Can you carry on the piece about verifiably correct asynchronous control logic, picking up right after its last sentence?

## READING PASSAGE
+++
Verifiably Correct Asynchronous Control Logic

Control logic in a multi-threaded or multi-process system – i.e. in an asynchronously communicating system – is extraordinarily difficult to get completely right. The more modules and threads and processes it has, the more states there are. State/trace space size grows exponentially, explosively, making it impossible to test all traces/paths for all potential problems: unhandled events; nondeterministic execution; race conditions; deadlocks; live-locks from infinite loops or unbounded recursion; and so forth.

A subtle, buried problem in asynchronous control logic can be disastrous, catastrophic. It can leap out even after years of documented problem-free operation. Once seen, it often cannot be reproduced, because the exact combination of states and messaging events that led to it is unknown and highly improbable – it’s a “Heisenbug.” A non-reproducible problem cannot be reliably fixed. Testing/verification can uncover all such problems only through 100% trace/path coverage. But 100% trace coverage in even a medium-sized code base is typically impossible due to state/trace space size.

The only practical and proven solution is to model control logic in relatively small hierarchical chunks; carry out model-checking via a logic engine to exhaustively examine all possible traces/paths within each hierarchical chunk, and thereby find and remove all problems in that chunk; and automatically generate control-logic source code, which comprises the “skeleton” of the asynchronously communicating system.
+++
## SUPPLIED DATA
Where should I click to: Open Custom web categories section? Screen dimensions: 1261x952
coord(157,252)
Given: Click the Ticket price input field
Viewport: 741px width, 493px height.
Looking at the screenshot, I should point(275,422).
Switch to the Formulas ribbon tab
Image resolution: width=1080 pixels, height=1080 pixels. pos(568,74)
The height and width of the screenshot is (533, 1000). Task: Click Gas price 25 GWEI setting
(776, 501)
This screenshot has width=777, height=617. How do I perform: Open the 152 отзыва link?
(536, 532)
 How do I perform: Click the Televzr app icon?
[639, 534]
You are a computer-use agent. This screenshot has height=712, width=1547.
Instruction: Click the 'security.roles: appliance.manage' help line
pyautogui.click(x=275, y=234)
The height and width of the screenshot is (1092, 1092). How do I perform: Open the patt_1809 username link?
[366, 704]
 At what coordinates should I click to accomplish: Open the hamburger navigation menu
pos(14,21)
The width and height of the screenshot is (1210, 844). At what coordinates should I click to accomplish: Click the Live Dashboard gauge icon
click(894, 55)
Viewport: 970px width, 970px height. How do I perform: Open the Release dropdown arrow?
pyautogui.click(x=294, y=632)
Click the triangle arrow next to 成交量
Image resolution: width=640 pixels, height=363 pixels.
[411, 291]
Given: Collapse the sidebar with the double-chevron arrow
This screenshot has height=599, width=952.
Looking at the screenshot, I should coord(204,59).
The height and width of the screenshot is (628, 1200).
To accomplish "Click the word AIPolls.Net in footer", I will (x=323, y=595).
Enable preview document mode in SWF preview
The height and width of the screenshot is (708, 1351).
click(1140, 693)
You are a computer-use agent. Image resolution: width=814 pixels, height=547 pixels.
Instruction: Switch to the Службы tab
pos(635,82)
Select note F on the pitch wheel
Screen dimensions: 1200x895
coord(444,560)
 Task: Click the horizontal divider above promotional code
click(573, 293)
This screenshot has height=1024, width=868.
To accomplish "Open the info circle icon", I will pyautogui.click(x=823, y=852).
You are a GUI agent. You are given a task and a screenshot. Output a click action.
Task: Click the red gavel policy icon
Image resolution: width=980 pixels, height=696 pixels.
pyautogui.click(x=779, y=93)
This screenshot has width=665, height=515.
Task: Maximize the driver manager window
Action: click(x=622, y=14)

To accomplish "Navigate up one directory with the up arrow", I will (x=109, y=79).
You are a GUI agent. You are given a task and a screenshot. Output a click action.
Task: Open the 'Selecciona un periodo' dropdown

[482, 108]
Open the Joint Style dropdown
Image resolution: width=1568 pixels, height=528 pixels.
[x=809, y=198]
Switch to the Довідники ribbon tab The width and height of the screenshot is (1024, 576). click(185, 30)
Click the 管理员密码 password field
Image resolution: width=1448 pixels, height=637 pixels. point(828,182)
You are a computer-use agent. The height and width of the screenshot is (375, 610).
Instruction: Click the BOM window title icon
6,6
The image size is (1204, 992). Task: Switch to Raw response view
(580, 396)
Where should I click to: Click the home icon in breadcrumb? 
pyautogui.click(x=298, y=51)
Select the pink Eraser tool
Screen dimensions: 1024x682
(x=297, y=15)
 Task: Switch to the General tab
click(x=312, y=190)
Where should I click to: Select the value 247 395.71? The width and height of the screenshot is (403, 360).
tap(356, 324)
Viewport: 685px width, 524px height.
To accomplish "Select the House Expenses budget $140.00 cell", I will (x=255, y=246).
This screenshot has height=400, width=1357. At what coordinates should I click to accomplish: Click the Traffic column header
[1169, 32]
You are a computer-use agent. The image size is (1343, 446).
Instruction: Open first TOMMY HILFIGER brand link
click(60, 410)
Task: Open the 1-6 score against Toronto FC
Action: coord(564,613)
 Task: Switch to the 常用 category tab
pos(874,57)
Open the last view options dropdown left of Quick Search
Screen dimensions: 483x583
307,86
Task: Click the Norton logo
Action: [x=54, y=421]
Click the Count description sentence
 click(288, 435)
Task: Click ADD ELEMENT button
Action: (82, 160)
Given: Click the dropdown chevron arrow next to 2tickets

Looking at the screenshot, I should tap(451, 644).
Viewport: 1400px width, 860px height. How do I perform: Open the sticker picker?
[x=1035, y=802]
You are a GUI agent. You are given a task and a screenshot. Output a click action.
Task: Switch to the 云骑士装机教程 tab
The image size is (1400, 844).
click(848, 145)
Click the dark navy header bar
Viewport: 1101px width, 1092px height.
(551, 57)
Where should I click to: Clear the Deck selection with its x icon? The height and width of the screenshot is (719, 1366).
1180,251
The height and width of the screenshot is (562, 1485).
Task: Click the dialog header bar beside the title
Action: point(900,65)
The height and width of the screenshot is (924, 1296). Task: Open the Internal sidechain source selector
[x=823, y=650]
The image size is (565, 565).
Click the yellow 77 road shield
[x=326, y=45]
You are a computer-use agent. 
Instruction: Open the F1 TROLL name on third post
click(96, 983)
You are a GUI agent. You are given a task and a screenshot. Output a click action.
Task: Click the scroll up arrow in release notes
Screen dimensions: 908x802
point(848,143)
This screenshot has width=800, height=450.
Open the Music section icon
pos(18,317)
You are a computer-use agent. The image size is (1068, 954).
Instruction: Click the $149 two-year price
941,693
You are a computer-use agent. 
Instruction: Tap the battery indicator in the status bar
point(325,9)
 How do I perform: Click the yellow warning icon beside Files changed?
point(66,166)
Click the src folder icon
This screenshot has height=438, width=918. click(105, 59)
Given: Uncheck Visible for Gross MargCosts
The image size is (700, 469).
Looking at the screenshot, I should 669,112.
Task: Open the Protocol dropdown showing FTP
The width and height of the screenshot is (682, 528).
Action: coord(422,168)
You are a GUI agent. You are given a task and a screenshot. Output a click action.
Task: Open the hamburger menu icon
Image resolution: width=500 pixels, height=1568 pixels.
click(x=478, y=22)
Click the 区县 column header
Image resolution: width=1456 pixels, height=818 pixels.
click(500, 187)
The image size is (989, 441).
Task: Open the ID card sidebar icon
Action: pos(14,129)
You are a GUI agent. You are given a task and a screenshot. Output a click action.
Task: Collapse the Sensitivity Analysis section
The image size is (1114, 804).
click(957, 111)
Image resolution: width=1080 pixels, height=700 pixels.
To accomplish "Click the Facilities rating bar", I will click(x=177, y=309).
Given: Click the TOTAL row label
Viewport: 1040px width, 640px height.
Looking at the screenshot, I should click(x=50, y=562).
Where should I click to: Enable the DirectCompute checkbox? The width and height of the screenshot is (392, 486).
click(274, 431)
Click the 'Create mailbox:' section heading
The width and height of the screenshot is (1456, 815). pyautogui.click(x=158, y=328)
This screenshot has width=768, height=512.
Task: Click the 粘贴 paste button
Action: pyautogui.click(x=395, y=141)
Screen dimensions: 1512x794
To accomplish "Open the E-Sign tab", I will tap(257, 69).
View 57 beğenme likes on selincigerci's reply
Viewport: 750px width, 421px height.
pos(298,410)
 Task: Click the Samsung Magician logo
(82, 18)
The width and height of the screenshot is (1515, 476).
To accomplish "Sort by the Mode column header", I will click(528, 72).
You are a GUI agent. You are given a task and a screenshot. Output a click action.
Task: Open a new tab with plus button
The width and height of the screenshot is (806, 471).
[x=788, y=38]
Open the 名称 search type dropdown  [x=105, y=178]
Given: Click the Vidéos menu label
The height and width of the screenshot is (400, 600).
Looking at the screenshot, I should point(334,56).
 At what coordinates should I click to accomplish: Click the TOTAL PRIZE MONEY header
+++
## OUTPUT
A few products and many free tools provide such solutions. Amazon Web Services uses TLA+ from Microsoft Research. NASA uses SPIN for Mars rovers and other critical systems; see also here. Several major industrial companies in Western Europe have used Verum’s Dezyne product (Netherlands) to design, build and update critical industrial, medical and automotive control systems for the past ~15 years. These companies say two key things:

— The resulting software control systems just work, and just keep on working through updates and revisions, with zero Heisenbugs.

— Using model-checking reduces development costs and schedules by 20-50%.

Disclosure: I have no financial interest or other vested interest in Verum or any of its products. I do think that Dezyne presents the right blend of rigor, scalability and usability for critical control-system software engineering.